May 21st, 2008 1:24 PM by Lehel Szucs
Wednesday's bond market has opened in negative territory as investors prepare for today's FOMC minutes. The stock markets are posting another round of losses with the Dow down 97 points and the Nasdaq down 8 points. The bond market is currently down 9/32, which will likely push this morning's mortgage rates higher by approximately .125 of a discount point.
There was no relevant economic news posted today. The only relevant news we really need to worry about are the minutes from the last FOMC meeting. Market participants will be looking for how Fed members voted during the last meeting and any comments about inflation concerns in the economy. The goal is to form a guess about what the Fed's next move will be. The minutes will be released at 2:00 PM ET, so if there is a market reaction to them it will be evident during afternoon trading.
Tomorrow brings us no relevant economic data except for weekly unemployment claims from the Labor Department. T hey are expected to report that 372,000 new claims for benefits were filed last week. However, since this data tracks only a week's worth of numbers, it likely will not influence mortgage rates unless it varies greatly from forecasts.
I would not be surprised to see stock prices continue to fall over the next few days. They seem to be reacting to high oil prices. If this is true, we should see funds shift into bonds as a safe haven, leading to improvements in mortgage rates. Accordingly, I am holding the float recommendations for short and longer periods for the time being.

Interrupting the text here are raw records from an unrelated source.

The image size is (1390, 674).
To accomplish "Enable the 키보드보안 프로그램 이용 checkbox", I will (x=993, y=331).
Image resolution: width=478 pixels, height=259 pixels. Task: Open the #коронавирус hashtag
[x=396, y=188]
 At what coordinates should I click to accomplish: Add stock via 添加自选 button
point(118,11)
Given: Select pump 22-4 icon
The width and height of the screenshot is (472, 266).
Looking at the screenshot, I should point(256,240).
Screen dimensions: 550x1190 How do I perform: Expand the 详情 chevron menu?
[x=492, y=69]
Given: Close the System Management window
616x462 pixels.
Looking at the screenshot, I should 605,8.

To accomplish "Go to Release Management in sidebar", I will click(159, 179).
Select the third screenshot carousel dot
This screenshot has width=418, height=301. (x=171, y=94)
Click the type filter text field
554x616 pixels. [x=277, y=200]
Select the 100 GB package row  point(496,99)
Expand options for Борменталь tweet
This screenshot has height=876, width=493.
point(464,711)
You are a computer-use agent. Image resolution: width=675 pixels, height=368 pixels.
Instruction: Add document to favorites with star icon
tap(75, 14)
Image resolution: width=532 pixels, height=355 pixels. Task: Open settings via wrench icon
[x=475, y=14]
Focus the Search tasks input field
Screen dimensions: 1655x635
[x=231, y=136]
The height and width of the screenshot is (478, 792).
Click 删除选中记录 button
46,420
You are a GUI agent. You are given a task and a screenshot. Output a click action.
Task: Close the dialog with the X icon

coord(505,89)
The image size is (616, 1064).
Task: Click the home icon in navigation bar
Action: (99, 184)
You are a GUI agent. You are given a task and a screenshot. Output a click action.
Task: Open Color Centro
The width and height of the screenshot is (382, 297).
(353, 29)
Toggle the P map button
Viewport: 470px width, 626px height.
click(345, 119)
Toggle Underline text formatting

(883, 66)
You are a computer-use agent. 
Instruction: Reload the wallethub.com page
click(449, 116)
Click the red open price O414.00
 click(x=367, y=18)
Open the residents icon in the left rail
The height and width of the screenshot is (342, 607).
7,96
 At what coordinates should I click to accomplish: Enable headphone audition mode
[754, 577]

If I were considering financing/refinancing a home, I would.... Lock if my closing was taking place within 7 days... Float if my closing was taking place between 8 and 20 days... Float if my closing was taking place between 21 and 60 days... Float if my closing was taking place over 60 days from now... This is only my opinion of what I would do if I were financing a home. It is o nly an opinion and cannot be guaranteed to be in the best interest of all/any other borrowers.